O presidente da Comissão Europeia considerou ontem que os sinais da retoma da economia europeia, ainda que frágil, são encorajadores também para Portugal, pois os seus principais parceiros comerciais estão na Europa e o país precisa de investimento externo.

Falando à imprensa portuguesa no final do primeiro dia de trabalhos da cimeira de chefes de Estado e de Governo iniciada na quinta-feira em Bruxelas, José Manuel Durão Barroso apontou que, neste Conselho Europeu, a discussão já "não teve o dramatismo de outras discussões", quando a Europa estava "em situação de crise ou de emergência", sendo possível debater num cenário de uma progressiva recuperação da economia europeia, que, frisou, "interessa imenso a Portugal".

"Já não se está naquela atmosfera de crise, de emergência, mas está-se num ambiente de criação de condições sustentáveis para o crescimento e o emprego, e isso é que é importante para os nossos cidadãos", disse, apontando que os últimos dados já disponíveis do último trimestre relativamente à economia europeia "confirmam a tendência do segundo trimestre, ou seja, uma retoma progressiva, ainda tímida, ainda frágil, muito susceptível a quaisquer riscos, mas de qualquer maneira uma retoma da economia", que é uma boa notícia para os países mais vulneráveis, como Portugal.

"O próprio crescimento que se está agora a verificar na zona euro ena UE é muito importante, porque Portugal, apesar de ter conseguido nos últimos tempos, o que é óptimo, uma diversificação das suas exportações para outros mercados, como a China, como Angola, como o Brasil e outros, a verdade é que os principais parceiros de Portugal estão na Europa", salientou a fonte citada pela agência Lusa.
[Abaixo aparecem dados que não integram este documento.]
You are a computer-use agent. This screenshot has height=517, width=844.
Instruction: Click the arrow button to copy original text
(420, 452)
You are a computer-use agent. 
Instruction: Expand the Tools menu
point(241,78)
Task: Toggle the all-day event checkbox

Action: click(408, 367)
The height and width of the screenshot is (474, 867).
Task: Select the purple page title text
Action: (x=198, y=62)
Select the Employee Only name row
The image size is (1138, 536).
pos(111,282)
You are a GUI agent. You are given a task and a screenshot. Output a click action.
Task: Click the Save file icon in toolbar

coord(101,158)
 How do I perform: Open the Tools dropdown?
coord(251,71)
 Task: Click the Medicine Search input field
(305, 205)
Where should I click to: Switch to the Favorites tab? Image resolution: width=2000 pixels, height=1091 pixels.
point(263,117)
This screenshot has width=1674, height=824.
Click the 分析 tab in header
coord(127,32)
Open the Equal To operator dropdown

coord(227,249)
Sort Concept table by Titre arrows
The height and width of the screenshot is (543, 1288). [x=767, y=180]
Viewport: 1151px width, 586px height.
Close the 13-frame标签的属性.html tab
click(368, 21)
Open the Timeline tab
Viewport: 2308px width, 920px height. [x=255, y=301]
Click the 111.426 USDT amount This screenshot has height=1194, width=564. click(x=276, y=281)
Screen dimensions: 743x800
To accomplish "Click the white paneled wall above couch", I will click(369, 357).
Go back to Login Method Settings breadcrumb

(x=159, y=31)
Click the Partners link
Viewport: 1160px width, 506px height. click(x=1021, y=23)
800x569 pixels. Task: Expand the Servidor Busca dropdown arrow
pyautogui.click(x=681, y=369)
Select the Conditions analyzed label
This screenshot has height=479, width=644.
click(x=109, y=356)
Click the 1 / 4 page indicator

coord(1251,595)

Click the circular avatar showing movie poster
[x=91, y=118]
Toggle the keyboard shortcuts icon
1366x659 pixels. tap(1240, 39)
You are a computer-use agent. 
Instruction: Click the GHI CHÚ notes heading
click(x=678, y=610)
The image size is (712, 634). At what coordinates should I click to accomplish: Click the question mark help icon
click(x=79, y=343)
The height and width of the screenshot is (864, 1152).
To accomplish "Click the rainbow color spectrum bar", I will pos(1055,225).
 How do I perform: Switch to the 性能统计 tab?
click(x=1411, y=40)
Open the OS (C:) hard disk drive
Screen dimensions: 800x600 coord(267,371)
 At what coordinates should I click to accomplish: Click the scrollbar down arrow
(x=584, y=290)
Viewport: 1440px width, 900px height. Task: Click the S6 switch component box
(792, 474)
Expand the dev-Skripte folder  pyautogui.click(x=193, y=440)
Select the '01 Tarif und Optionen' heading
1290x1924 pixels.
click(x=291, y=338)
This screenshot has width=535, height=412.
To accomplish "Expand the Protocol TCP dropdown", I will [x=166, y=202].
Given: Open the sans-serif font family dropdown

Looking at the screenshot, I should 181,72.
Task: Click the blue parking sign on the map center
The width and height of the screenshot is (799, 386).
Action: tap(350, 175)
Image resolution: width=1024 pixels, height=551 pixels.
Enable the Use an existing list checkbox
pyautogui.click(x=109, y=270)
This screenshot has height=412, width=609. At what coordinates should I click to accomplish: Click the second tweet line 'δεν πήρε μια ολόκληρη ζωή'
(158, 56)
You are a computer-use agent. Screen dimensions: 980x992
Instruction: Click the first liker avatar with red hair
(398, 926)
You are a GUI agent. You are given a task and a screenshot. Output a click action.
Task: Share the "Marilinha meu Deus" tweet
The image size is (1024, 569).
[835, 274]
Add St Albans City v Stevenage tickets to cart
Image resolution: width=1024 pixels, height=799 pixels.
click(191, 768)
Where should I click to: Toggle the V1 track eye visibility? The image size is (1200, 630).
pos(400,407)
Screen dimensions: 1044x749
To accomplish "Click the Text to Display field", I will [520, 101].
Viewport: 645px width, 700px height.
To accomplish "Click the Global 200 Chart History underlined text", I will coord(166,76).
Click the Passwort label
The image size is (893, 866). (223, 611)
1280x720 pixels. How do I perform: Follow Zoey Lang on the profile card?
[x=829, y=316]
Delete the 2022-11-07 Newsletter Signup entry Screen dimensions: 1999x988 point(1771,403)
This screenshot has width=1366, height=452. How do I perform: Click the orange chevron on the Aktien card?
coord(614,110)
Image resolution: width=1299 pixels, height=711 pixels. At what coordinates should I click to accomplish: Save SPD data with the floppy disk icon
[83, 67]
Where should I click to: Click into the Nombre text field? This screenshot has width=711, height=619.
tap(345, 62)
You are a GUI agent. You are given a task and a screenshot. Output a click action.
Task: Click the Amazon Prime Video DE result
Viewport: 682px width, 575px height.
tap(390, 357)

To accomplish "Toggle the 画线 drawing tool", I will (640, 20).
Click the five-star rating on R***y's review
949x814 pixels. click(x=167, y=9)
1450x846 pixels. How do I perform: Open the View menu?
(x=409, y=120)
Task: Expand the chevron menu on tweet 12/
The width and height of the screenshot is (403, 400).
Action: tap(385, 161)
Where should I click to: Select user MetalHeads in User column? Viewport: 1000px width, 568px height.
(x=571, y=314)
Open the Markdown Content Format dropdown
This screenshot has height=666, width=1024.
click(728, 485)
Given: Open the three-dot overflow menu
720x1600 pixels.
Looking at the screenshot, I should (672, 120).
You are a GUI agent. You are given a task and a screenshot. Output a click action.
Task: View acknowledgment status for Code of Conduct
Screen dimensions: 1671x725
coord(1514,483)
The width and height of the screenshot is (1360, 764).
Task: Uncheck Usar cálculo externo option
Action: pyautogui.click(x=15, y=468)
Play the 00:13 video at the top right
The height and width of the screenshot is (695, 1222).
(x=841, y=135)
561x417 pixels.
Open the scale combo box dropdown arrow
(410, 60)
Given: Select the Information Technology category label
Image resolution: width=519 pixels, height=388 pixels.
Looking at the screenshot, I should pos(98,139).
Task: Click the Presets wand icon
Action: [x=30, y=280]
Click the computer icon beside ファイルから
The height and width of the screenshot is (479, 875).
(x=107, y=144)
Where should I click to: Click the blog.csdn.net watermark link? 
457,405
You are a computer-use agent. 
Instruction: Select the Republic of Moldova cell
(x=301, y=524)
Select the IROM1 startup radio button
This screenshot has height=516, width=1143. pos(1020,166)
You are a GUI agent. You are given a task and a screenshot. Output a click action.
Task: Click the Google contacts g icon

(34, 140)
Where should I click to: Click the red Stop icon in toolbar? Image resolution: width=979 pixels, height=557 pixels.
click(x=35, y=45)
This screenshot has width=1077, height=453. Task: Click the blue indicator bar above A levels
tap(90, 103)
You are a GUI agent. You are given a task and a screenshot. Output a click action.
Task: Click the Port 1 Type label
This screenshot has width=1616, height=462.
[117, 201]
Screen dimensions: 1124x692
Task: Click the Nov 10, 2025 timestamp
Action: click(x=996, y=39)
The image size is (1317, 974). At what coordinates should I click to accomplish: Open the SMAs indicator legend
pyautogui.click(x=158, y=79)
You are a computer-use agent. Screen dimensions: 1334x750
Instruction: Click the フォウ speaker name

O presidente do executivo comunitário reforçou que a retoma "interessa imenso a Portugal, que tem de apostar no crescimento baseado nas exportações e também no investimento externo, porque a margem para o aumento da procura interna é relativamente limitada".

Na mesma ordem de ideais, defendeu que as conclusões do primeiro dia da cimeira, "interessam a Portugal, interessam aos países ditos mais vulneráveis", que beneficiarão do reforço da união bancária, assim como da prioridade que os líderes europeus decidiram dedicar à economia digital, como forma de estimular o crescimento e criar emprego, sobretudo para os jovens.

"Muitos jovens andam à procura de emprego, e se há um sector na Europa onde há procura de profissionais é precisamente este, das tecnologias de informação, tudo o que tem a ver com a economia digital, com a informática (...) Os chefes de Estado e de Governo concordaram em dar a esta agenda a maior prioridade", salientou.

Portugal esteve representado na cimeira pelo primeiro-ministro Pedro Passos Coelho, que não prestou declarações após o primeiro dia de trabalhos.